I was confronted with the moral argument for the existence of God today. The argument is that we are confronted with what seem to be moral and ethical facts. Moral and ethical values are not mere matters of opinion. The people making this argument assert that if evolution, naturalism and atheism are correct this perception can only be an illusion. Therefore atheists don't get to use moral language to criticize the Christian religion.
I want to respond to this Christian evasion of moral responsibility, I am naturally inclined to outrage upon hearing these views. First I believe that objective morality is compatible with atheism. I don't think that I am being intellectually dishonest here. Perhaps I am mistaken, but that is a different matter. Second even if there were no objective morality, this wouldn't mean that morality was simply a matter of personal preference. The immoral aspects of Christianity would still be wrong in the way that humans generally see wrong.
I'll start with a few notes about objectivity in the world that we see. I would argue that the shape of objects that we see is a feature of objective morality, but the colors that we see are not. Our color vision depends on the way that light of various frequencies effects certain cells in our eyes. Most of us can see three different colors, but I understand that a minority are capable of seeing four. Some are blind to some colors, which doesn't mean that they see the world in black and white. It is only that they fail to make distinctions between colors that most of us would see as obviously different.
If we were to encounter aliens from a different planet, I doubt that they would see squares as circles or vice versa. It would be much more likely that they would see different colors.
Now how does this relate to morality? Some features of morality cross cultural lines. Others do not. In no culture is morality considered simply a matter of opinion. It is frequently, if not universally seen as a feature of the external universe. I argue that sometimes it is and at others it is not. As a believer in evolution, I expect that if we were to encounter aliens from another planet we should expect them to have a moral code with several similarities precisely because they were presumably formed by the same process of evolution that brought us into existence. Those similarities are an objective part of the universe. The fact that evolution shaped our moral perceptions doesn't contradict the objectivity of a moral claim any more than the fact that our eyes were formed by evolution means that the things that we see aren't part of objective reality.
When I say that something is wrong I am not merely saying that I don't like it. I am asserting that the act in question is worthy of blame. But is blameworthiness part of objective morality? I argue that sometimes it is. If we have a hammer made out of silly putty and one made of steel, we would say that the one made of steel was better. That superiority would be a feature of objective morality. We would not expect our alien to see things differently. The reason is that the hammer, by definition, has a specific purpose: to drive a nail into something. One hammer will do that better than the other.
Similarly one system of moral and ethical values will be better than others. How so? Blame works in a specific way to threaten an individual's reputation in response to harm to another individual. People have an interest in assessing how beneficial or harmful association with another individual is likely to be. Certain acts will universally signal that one is a bad associate, or so I believe.
Now perhaps I'm mistaken. Perhaps morality is more like color vision in that all common features of morality are the result of humans being related to each other. Suppose they are inherited and would not likely be shared by aliens if there are any. I argue that this would make no difference. These traits cross cultural lines
Let's go back to the example of color vision.
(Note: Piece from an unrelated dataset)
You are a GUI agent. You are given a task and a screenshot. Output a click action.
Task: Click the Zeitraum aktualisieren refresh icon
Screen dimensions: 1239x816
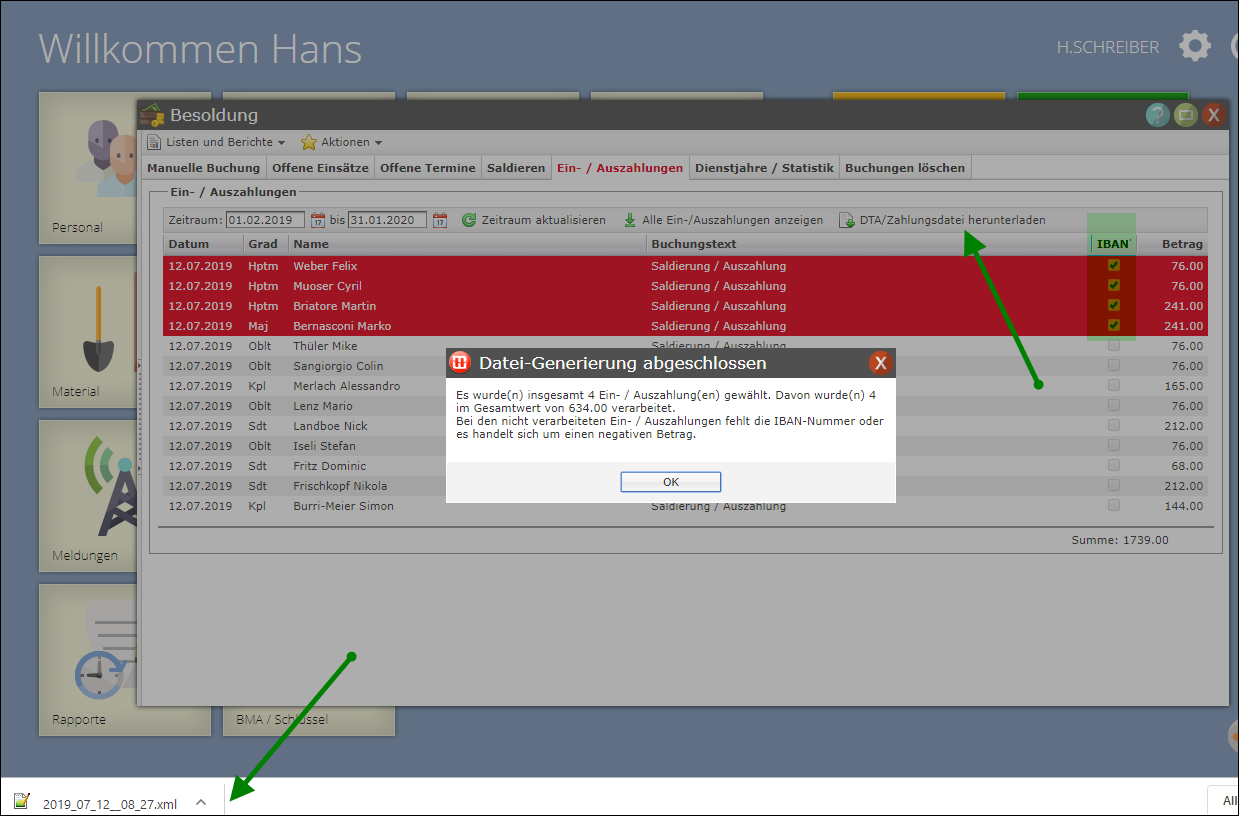click(x=469, y=220)
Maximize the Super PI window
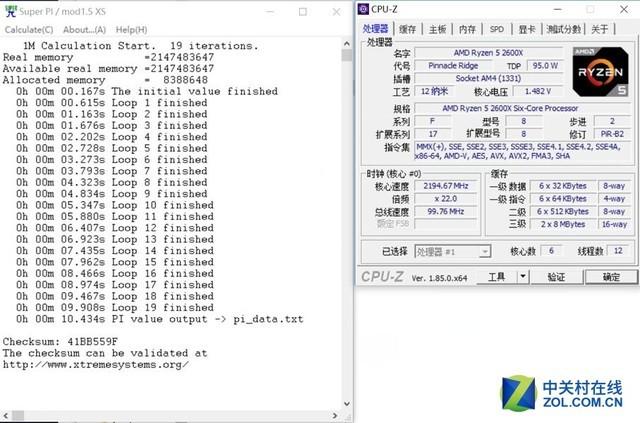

Suppose you have an orange car. Is it possible for me to acknowledge that your car is orange even though I would prefer that it was blue? I see color vision as being subjective and not objective. I don't think that aliens are likely to see the same colors. And yet when I say that the car is orange, people know what I am talking about. No one suggests that it is just my preference or opinion that the car is orange.
Likewise even if morality were completely subjective it wouldn't change the fact that people know what I am talking about when I say that the genocides described in the Old Testament are evil and that Christians should be ashamed of themselves for having this as part of their religion. I believe that I am talking about a universal understanding of morality, but it might be that it is only a human one. Even if this is so I will still be understood since I am talking to humans.
But we could go further than this. Suppose that the values I am talking about are not even common to all humans but are simply a product of our culture. If this were so I think that it would undercut the entire moral argument for the existence of God. The assertion is that each of us, as a human, is confronted by certain moral realities. If we are only confronted with what we think of as being moral reality as a result of growing up in a certain culture, this would tend to undercut the claim that we have a God given sense of right and wrong.
But still I would hold the same opinion about the injustice of mass murder. If I chose to move to a different society, I would want to move to one that recognized genocide as being immoral. Wouldn't you?